=== Alıntı Metin ===

İçeriğe geç

İçindekiler kısmına geç

Hakikat Tanrı’nın Sözünü Öğrettiğiniz Kişilerde Ürün Veriyor mu?

Hakikat Tanrı’nın Sözünü Öğrettiğiniz Kişilerde Ürün Veriyor mu?

Hakikat Tanrı’nın Sözünü Öğrettiğiniz Kişilerde Ürün Veriyor mu?

GENÇ Eric artık bir Yehova’nın Şahidi olmak istemediğini söylediğinde, anne babası perişan oldu. Böyle bir şeyin olacağı akıllarının ucundan bile geçmemişti. Eric çocukken aile tetkiklerine, ibadetlere ve cemaatle birlikte iyi haberi duyurma hizmetine katılırdı. Yani hakikati benimsemiş gibi görünüyordu. Fakat evden ayrıldığında, anne babası Mukaddes Kitap hakikatinin aslında onun yüreğinde yer etmediğini anladı. Bu onları hem çok şaşırttı hem de büyük düş kırıklığına uğrattı.

Başka Şahitler de, Mukaddes Kitabı birlikte inceledikleri kişi hiç beklenmedik şekilde incelemeyi bıraktığında benzer bir düş kırıklığı ve üzüntü hissettiler. Böyle zamanlarda insan sık sık kendine ‘Bunu neden daha önce anlamadım?’ diye sorar. Tanrı’nın Sözünü öğrettiğimiz kişilerde hakikatin ürün verip vermediğini, ruhi bir felaket olmadan önce anlamak acaba mümkün mü? Hakikatin hem bizim hem de hakikati öğrettiğimiz kişilerin üzerinde etkili olduğundan nasıl emin olabiliriz? İsa, iyi bilinen ekinci meselinde bu soruların yanıtını bulmamızı sağlayacak bir ipucu verdi.

=== Yönergeler ===
**1)** Alıntı metne göre Eric'in çocukken katıldığı etkinliklerin tümünü sıralayın.
**2)** Alıntı metinde İsa'nın ipucunu verdiği mesel hangisidir?
**3)** Lütfen alıntı metinde “GENÇ Eric artık” sözlerinden başlayıp “düş kırıklığına uğrattı.” sözlerine kadar, bu sözler de dahil olmak üzere, olan kısmı aynen yineleyin.

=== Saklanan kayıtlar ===
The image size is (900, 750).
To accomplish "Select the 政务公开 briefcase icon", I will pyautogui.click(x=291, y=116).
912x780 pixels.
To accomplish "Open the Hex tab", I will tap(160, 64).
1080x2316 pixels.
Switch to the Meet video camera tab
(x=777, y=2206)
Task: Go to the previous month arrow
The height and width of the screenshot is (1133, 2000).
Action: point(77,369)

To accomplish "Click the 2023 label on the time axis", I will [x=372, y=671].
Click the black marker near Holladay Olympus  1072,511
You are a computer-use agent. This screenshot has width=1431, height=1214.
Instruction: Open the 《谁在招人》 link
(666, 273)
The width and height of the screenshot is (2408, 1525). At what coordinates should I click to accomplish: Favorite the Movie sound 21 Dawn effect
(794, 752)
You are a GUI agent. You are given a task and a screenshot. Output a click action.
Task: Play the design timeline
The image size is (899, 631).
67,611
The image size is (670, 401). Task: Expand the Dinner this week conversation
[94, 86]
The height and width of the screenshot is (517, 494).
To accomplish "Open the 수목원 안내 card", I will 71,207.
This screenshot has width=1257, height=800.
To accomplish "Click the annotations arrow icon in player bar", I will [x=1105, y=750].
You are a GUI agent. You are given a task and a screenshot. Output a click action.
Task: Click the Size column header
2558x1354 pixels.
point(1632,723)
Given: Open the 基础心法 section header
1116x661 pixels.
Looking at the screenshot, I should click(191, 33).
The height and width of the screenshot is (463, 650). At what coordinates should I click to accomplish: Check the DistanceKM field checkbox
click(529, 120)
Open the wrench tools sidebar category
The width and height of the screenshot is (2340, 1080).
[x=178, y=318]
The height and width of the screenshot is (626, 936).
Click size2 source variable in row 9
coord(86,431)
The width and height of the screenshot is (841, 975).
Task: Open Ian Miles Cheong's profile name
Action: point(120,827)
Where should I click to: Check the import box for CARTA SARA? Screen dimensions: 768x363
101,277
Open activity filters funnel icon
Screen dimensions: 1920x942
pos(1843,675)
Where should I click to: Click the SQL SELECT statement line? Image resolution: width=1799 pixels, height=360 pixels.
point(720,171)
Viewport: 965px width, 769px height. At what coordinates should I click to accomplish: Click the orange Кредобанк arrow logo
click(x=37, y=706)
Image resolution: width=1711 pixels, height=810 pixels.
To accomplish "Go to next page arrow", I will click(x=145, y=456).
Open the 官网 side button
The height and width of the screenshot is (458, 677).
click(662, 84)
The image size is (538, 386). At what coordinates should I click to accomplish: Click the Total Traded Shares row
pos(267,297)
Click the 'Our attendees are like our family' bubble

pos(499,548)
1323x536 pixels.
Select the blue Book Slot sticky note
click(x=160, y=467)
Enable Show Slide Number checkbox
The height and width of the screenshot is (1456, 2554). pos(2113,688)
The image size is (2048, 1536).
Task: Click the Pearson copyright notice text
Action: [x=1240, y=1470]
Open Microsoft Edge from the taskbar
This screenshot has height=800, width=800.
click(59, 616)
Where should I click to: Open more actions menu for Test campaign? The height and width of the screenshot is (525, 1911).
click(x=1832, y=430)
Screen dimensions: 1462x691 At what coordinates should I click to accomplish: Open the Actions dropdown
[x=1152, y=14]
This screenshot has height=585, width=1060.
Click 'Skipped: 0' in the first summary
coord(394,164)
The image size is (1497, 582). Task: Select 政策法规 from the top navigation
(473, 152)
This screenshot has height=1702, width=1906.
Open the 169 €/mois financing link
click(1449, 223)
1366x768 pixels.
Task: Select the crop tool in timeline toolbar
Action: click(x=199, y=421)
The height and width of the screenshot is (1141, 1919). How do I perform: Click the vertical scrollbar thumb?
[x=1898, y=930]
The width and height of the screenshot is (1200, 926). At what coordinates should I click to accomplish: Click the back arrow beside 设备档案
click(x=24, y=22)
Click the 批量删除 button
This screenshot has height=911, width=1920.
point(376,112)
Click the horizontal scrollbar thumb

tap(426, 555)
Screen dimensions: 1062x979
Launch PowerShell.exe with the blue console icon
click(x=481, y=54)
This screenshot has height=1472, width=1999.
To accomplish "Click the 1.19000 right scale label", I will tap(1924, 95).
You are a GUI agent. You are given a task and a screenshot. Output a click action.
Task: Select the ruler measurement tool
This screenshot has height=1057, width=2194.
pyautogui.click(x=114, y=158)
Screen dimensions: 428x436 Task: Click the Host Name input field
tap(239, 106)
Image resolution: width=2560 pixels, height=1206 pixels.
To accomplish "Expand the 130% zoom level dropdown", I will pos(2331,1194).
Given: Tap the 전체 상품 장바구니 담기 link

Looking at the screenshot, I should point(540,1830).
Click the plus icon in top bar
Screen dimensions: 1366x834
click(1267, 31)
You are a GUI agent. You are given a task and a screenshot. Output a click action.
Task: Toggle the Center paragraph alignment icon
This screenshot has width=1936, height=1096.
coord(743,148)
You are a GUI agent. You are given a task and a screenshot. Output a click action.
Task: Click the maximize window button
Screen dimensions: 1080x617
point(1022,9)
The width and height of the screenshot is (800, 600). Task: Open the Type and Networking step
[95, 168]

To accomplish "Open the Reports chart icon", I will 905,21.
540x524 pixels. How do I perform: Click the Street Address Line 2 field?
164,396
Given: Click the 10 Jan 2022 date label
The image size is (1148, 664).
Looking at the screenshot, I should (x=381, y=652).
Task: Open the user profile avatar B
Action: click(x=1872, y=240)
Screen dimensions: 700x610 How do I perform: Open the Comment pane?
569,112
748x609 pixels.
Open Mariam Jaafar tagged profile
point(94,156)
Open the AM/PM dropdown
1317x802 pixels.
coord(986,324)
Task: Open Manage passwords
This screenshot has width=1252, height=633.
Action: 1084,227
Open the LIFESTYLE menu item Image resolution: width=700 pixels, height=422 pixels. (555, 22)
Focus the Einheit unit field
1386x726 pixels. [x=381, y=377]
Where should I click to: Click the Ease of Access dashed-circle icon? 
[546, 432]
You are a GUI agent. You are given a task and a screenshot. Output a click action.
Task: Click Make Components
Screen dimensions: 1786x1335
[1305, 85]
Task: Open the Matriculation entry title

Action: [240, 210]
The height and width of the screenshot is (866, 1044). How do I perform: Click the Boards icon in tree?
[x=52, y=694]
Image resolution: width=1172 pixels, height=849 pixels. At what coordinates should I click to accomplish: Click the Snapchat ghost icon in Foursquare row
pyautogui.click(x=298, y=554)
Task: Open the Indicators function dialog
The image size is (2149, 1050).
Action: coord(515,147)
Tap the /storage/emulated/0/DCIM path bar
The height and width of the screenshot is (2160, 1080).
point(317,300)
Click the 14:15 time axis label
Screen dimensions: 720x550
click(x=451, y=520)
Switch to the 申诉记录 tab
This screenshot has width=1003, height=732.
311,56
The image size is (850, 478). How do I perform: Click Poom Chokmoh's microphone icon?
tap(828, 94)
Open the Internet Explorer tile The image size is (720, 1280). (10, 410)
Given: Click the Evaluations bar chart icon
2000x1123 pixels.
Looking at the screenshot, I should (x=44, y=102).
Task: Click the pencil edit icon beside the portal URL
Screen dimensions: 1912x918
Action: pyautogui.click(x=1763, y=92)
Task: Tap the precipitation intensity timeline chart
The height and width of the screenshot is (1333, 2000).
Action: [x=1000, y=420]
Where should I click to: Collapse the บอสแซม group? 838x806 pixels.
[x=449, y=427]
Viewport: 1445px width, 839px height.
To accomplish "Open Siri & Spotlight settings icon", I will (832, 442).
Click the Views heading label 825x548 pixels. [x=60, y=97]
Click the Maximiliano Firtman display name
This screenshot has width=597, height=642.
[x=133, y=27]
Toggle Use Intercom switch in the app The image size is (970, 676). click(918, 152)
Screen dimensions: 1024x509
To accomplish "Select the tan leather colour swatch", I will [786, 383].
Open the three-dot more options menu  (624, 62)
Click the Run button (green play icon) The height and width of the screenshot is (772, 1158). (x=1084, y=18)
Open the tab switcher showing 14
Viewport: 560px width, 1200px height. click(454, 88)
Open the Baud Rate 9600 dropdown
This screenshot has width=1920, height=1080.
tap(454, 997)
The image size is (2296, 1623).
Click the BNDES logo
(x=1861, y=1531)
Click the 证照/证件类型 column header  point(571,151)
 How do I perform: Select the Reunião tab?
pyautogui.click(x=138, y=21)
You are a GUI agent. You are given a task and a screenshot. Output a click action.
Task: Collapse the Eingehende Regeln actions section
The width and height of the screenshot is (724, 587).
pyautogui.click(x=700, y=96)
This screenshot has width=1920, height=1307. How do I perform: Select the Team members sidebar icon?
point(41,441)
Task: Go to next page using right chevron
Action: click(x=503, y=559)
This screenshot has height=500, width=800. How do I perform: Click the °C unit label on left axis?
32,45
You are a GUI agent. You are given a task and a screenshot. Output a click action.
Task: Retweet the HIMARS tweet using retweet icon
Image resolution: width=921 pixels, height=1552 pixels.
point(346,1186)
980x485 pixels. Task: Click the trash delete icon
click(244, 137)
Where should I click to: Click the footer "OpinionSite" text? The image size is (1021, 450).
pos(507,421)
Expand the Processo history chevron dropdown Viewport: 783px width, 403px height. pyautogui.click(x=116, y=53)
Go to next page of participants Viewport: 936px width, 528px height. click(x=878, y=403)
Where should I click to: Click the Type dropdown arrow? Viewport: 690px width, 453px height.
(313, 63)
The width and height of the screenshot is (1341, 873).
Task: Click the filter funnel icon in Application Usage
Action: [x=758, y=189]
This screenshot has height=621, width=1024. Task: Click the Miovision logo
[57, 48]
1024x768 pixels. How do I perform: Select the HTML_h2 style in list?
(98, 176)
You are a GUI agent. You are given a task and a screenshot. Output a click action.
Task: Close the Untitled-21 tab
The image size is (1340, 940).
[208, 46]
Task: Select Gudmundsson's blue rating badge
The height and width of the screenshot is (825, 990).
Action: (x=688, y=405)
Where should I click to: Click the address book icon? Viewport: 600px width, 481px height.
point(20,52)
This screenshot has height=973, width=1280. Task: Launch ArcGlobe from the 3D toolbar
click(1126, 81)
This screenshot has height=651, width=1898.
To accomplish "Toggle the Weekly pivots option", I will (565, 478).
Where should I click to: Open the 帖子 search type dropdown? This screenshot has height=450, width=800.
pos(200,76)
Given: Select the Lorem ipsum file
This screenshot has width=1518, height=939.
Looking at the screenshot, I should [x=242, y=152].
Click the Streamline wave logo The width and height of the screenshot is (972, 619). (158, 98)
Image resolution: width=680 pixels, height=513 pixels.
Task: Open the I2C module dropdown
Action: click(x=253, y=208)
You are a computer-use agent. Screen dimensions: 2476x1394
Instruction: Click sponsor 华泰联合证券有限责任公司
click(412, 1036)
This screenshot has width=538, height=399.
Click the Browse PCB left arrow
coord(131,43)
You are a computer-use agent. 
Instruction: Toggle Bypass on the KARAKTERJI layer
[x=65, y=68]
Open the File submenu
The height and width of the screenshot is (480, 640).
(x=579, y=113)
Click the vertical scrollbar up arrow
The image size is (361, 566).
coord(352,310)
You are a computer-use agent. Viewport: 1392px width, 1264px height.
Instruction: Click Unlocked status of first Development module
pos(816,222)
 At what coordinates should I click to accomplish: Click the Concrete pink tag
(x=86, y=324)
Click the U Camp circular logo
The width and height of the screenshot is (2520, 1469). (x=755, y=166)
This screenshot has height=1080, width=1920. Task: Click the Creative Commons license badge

=== Görevlere Göre Yanıtlar ===
**1)**
- Aile tetkikleri
- İbadetler
- Cemaatle birlikte iyi haberi duyurma hizmeti

**2)** İyi bilinen ekinci meseli.

**3)**
GENÇ Eric artık bir Yehova’nın Şahidi olmak istemediğini söylediğinde, anne babası perişan oldu. Böyle bir şeyin olacağı akıllarının ucundan bile geçmemişti. Eric çocukken aile tetkiklerine, ibadetlere ve cemaatle birlikte iyi haberi duyurma hizmetine katılırdı. Yani hakikati benimsemiş gibi görünüyordu. Fakat evden ayrıldığında, anne babası Mukaddes Kitap hakikatinin aslında onun yüreğinde yer etmediğini anladı. Bu onları hem çok şaşırttı hem de büyük düş kırıklığına uğrattı.